Angie, it appears, stored this experience away for future use, because this morning on our way to the grocery store she exclaimed, bouncing in her car-seat restraints, "Mommy, can we squeeze juice out of oranges?"
"Sure we can," I replied, "but it's hard to squeeze orange juice using just your hands, so we'll see if we can find a juicer, too."
"What's a juicer?" she asks, excitedly.
"You'll see," I say. And so, our grocery list grew to include a bag of navel oranges and a juicer, adding $5 to our grocery bill. When we got home, Angie wanted to immediately squeeze some oranges.
"Be patient, baby," I said. "I have to put Maddie down for her nap, and then we need to put away the groceries and have lunch. Then we can squeeze juice for our drink."
After the chores and a delicious peanut butter and jelly sandwich, we were ready to squeeze. "OK," I said. "We're ready to squeeze."
"First we roll the oranges," Angie said, rolling an orange on the tabletop with the palm of her hand, "so we can take the peel off."

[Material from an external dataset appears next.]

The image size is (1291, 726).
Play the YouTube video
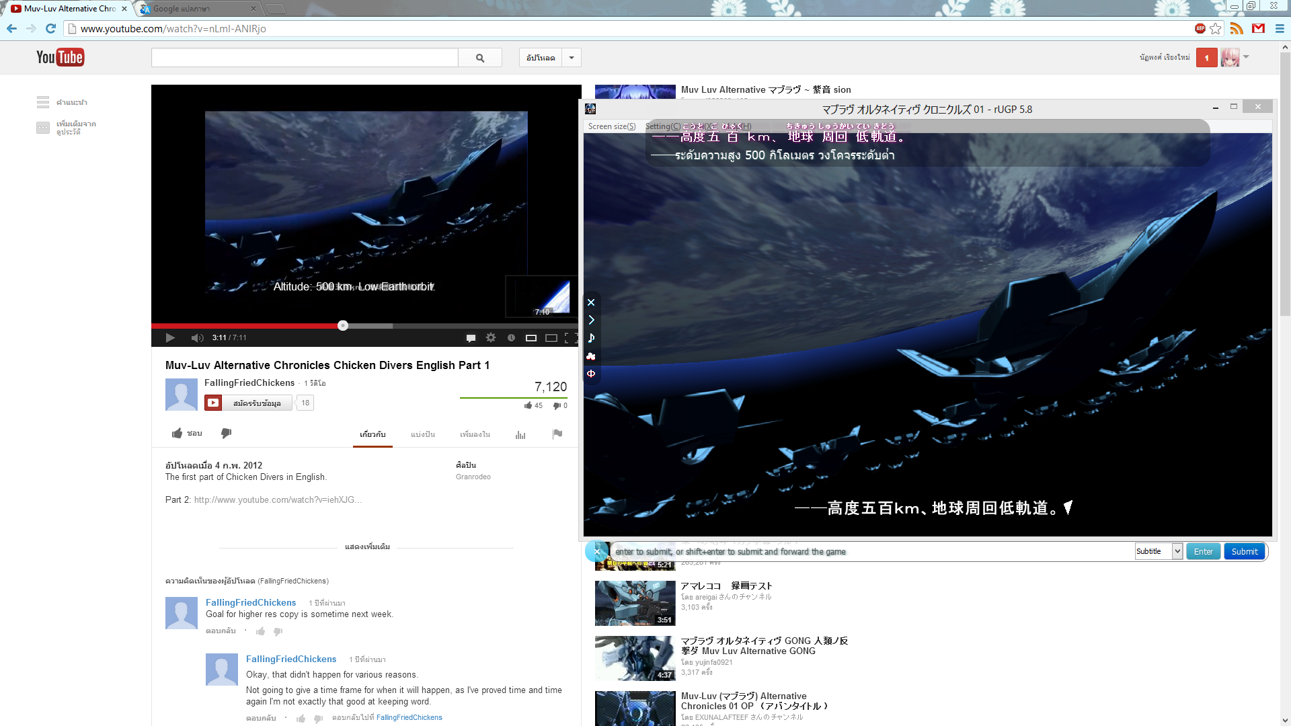click(x=170, y=338)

"Oh, no," I said, taking the orange from her and slicing it cleanly in two. "We need to cut the oranges this time."
"Why?"
"You'll see," I said, slicing a second orange. I took a cup from the shelf and propped the juicer on top, and placed the apparatus in front of Angie. Taking an orange in hand, I pressed it onto the juicer, then, with her hand in mine, I guided her through the squeezing of our first orange.
"There's juice coming out, Mommy," she exclaimed, peering underneath the orange at the juice sluicing down the juicer and into the cup. As we continued the process, we stopped several times to check our progress. After the first orange was squeezed, we strained the juice into another cup and had our first taste of fresh squeezed orange juice.
"Mmmmm, that's tasty,"Angie said. "Maybe we could take the rest of the juice and put it in a container in the frideator for Papi," she added.
"I don't think there's enough juice for that," I lamented. After squeezing two oranges, we had gotten perhaps 1/3 of a cup of juice. And this led me to think of the half-gallon of orange juice in my refrigerator and the price I paid for it and the orange-growers in Florida. And if Angie were a bit older, we'd have had a wonderful lesson out of this:
1. Squeeze 10 oranges for their juice and measure the total amount of juice in a measuring cup.
2. Write the measurement as cups of juice per orange, or oranges per cup of juice.
3. Calculate how many oranges it would take to produce one half-gallon of orange juice. Or, calculate how much juice you could get from a given number of oranges.
4. Determine the cost of your fresh-squeezed half-gallon of orange juice using a price-per-orange and compare it to the price you pay in the grocery for already squeezed orange juice.
5. Do some research on the orange growing business to figure out how many oranges grow on a tree and how much juice you could get from one tree (in one season), and how many trees you might need to get enough juice for .....
6. Contact some orange juice companies to find out if you can tour their plant ( if there's one near you) or if they have any videos of how their plant works.
7. Research the daily consumption rate of OJ in the US and do some calculations to determine how many trees the orange growers need in order to keep producing juice for us year round.
8. Make a presentation, complete with graphics and charts to demonstrate the process by which you arrived at your conclusions.
I'm sure there are other things you could look into, but these were the ideas that popped into my head as we were squeezing.
I think very quantitatively, so almost everything I do has some relationship to math, for me. But this experience equally encompasses horticulture, writing, research techniques and math.
In the end, for us, it was enough to experience the squeezing and taste the fresh juice. We'll do it again when Papi gets home so he can taste some, too!
1 comment:
That's pretty much what my entire graduate program is about... understanding all of the levels, contexts and multifunctionality of agriculture. It's such a good idea for kids to understand where their food comes from and what goes into food production. You could turn Angie into a budding agroecologist!